● Stated goal: Please state the value that the section on syslog Signature Block messages recommends for the PRI field.

— begin Page text —

4.1.  syslog Messages Containing a Signature Block

   There is a need to distinguish the Signature Block itself from the
   syslog message that is used to carry a Signature Block.  Signature
   Blocks MUST be encompassed within completely formed syslog messages.
   Syslog messages that contain a Signature Block are also referred to
   as Signature Block messages.

   A Signature Block message is identified by the presence of an SD
   ELEMENT with an SD-ID with the value "ssign".  In addition, a
   Signature Block message MUST contain valid APP-NAME, PROCID, and
   MSGID fields to be compliant with [RFC5424].  This specification does
   not mandate particular values for these fields; however, for
   consistency, an originator MUST use the same values for APP-NAME,
   PROCID, and MSGID fields for every Signature Block message that is
   sent, whichever values are chosen.  It MUST also use the same value
   for its HOSTNAME field.  To allow for the possibility of multiple
   originators per host, the combination of APP-NAME and PROCID MUST be
   unique for each such originator on any given host.  If an originator
   daemon is restarted, it MAY use a new PROCID for what is otherwise
   the same originator but MUST continue to use the same APP-NAME.  If
   it uses a new PROCID, it MUST send a new Payload Block using
   Certificate Block messages that use the same new PROCID (and the same
   APP-NAME).  It is RECOMMENDED (but not required) to use 110 as value
   for the PRI field, corresponding to facility 13 and severity 6
   (informational).  The Signature Block is carried as Structured Data
   within the Signature Block message, per the definitions that follow
   in the next section.  A Signature Block message MAY carry other
   Structured Data besides the Structured Data of the Signature Block
   itself.  The MSG part of a Signature Block message SHOULD be empty.

— end Page text —
— begin Material —

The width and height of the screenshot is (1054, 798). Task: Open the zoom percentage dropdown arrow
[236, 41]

— end Material —
— begin Material —

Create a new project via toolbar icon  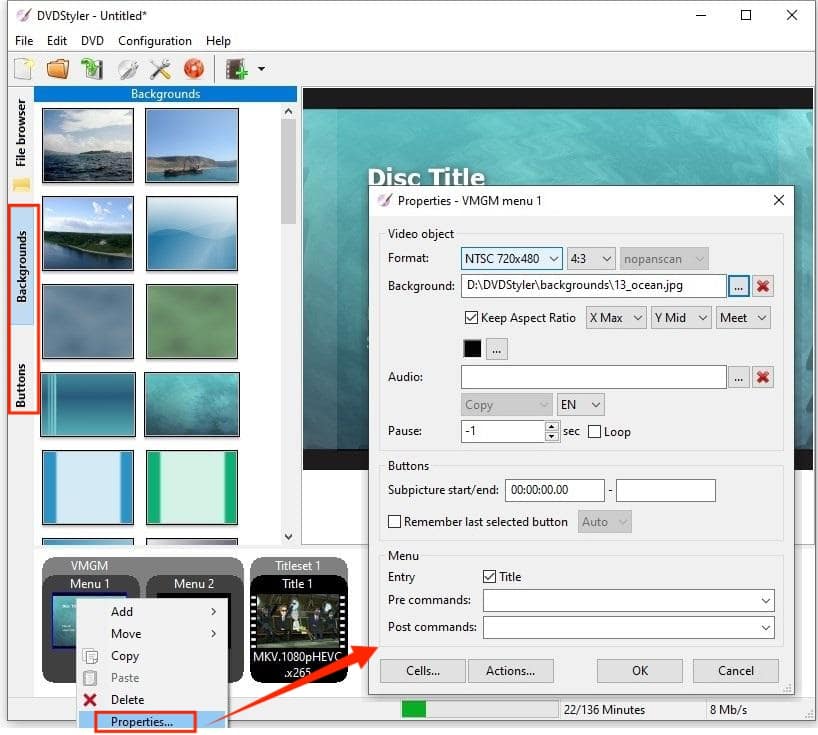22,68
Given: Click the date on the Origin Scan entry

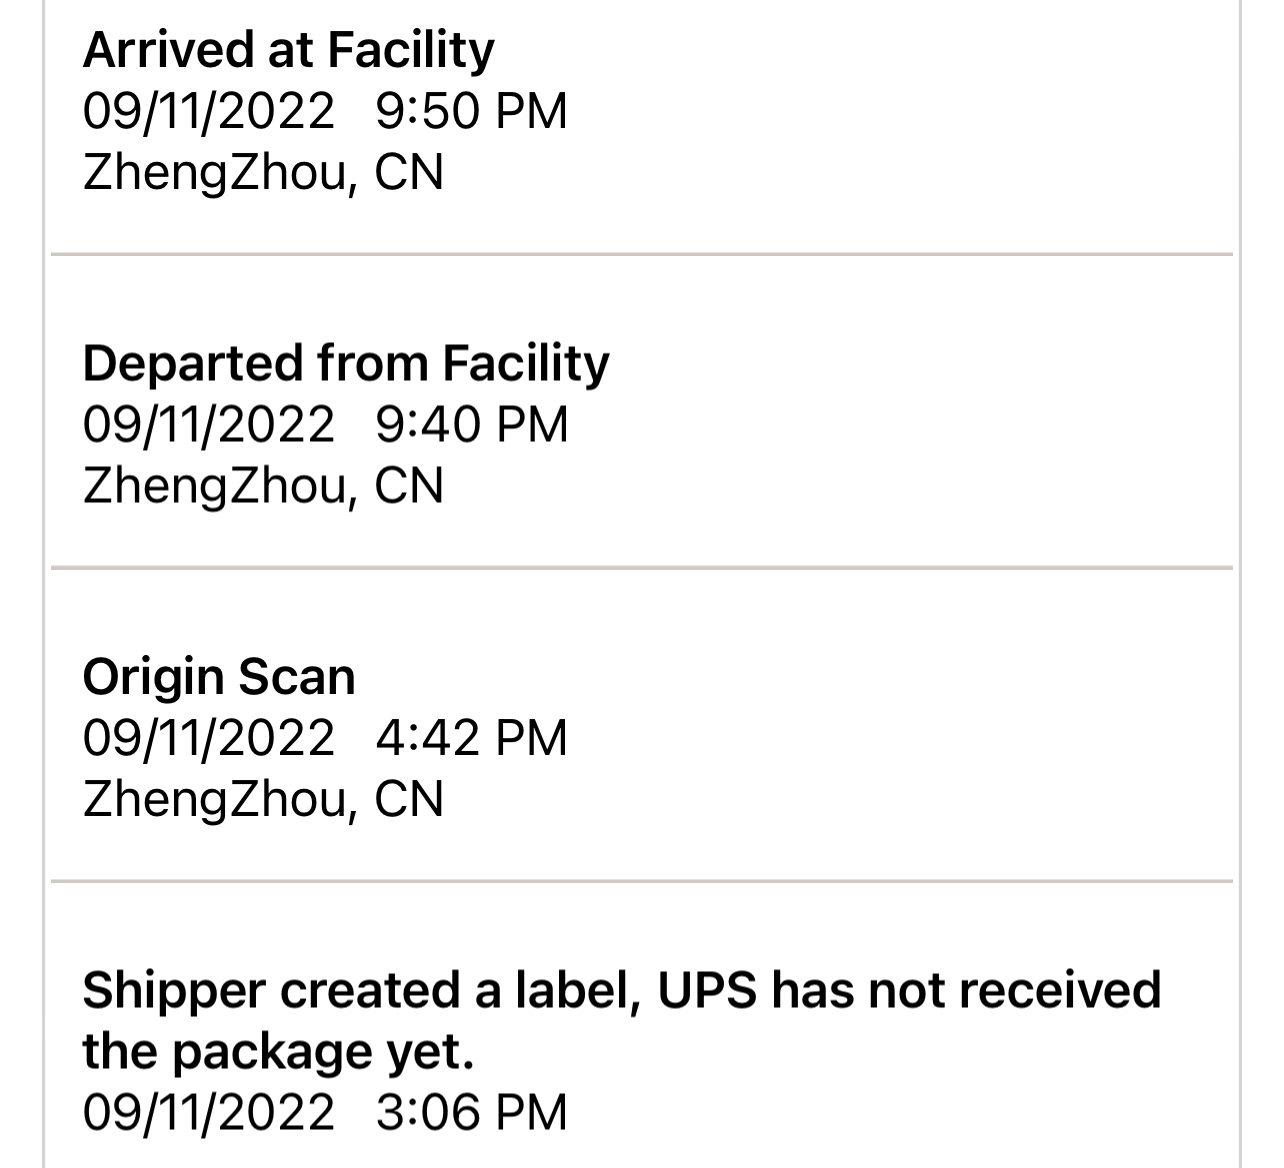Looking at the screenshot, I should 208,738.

— end Material —

● Result for this exercise: 110, corresponding to facility 13 and severity 6 (informational).